Limite déplie un chant minimal, qui berce, console, rassure : « qu’est-ce qui se dit/là encore/de vivre ». Ce dernier accompagne mais ne sauve pas. Il y a quelqu’un pour vivre, quelqu’un pour écrire, quelqu’un pour lire. L’écrivain écoute et retient, accueille, cueille et recueille quelques jours de la vie d’un homme fixés par l’étonnante solidité d’une langue qui, malgré les obstacles, les douleurs, les échecs, suit son cours. Une vie sous le ciel, mais une vie sans ciel, une vie de langue et une vie charnelle, qui entendent l’urgence sans y céder. Vie constituée de corps et de mots, de maladies et d’événements, de faits domestiques et de données naturelles (cailloux, pollen, pluie, terre battue, dune, sable, herbe, fleurs, sable, ficelles et brins).

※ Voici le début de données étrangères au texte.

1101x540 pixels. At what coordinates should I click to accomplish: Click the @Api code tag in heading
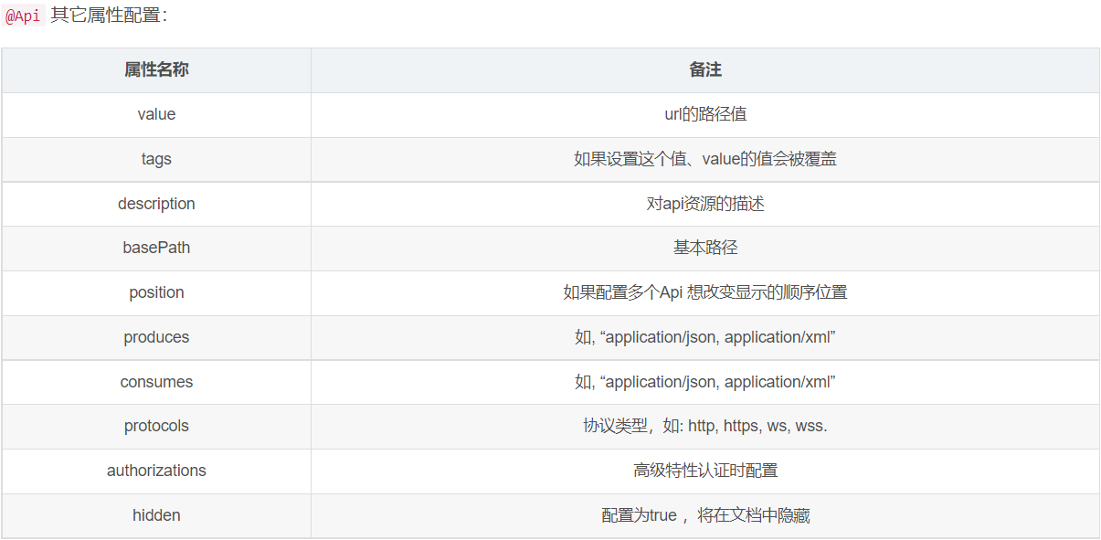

Les matières, toutes les matières, celles du monde intérieur, celles de l’univers, celles de la campagne, du jardin, de la plage, ces matières mêmes qu’on trouve dans les couleurs, dans l’évanescence, dans l’écoulement, dans ce qui ne se laisse pas saisir, mais que limite et circonscrit, pourtant, la langue porteuse et contenante d’Antoine Emaz : « mais c’est possible encore/d’écrire toujours/même court même si/le sourire doute ». Cette langue prend, effectivement. Pourtant elle n’arrache, ne vole, ne fige jamais : elle se contente de prélever ce dont elle a besoin pour cette mécanique précise et incisive, circonstanciée et juste, qu’est le poème. Le motif de la « barque » revient assez régulièrement : sans doute parce qu’il évoque le déplacement et l’assise, la liberté finie qui vogue à l’infini, la protection et l’aventure, la mesure dans l’immensité. Et je ne cesse de penser à ce titre d’Yves Bonnefoy, Du mouvement et de l’immobilité de Douve, qui certainement doit figurer dans la bibliothèque du poète. La vie est un choix de voyages parfois immobiles : car le si proche, le contigu, tout ce qui est à portée de main, est proprement brisé et somptueux, évident et impossible, encore là mais déjà caché, ou en train de disparaître. L’ombre avance, c’est une force de destruction qui recouvre, mais aussi une lumière bleue noire qui ne sait pas son nom et qui n’a peut-être pas de nom : « seulement ça ». Elle découvre en tout cas la main qui progresse et parle, les mots rares et tenaces, fragiles mais non faillibles, ceux qui perçoivent ce que la vie vivante doit à l’absence et à la ruine, à la fatigue et au déclin : « à certains moments/ce qui s’est perdu/est plus là/que ce qui est/là ».
Anne Malaprade
Antoine Emaz, Limite, Tarabuste, 2016, 174 p., 15 euros.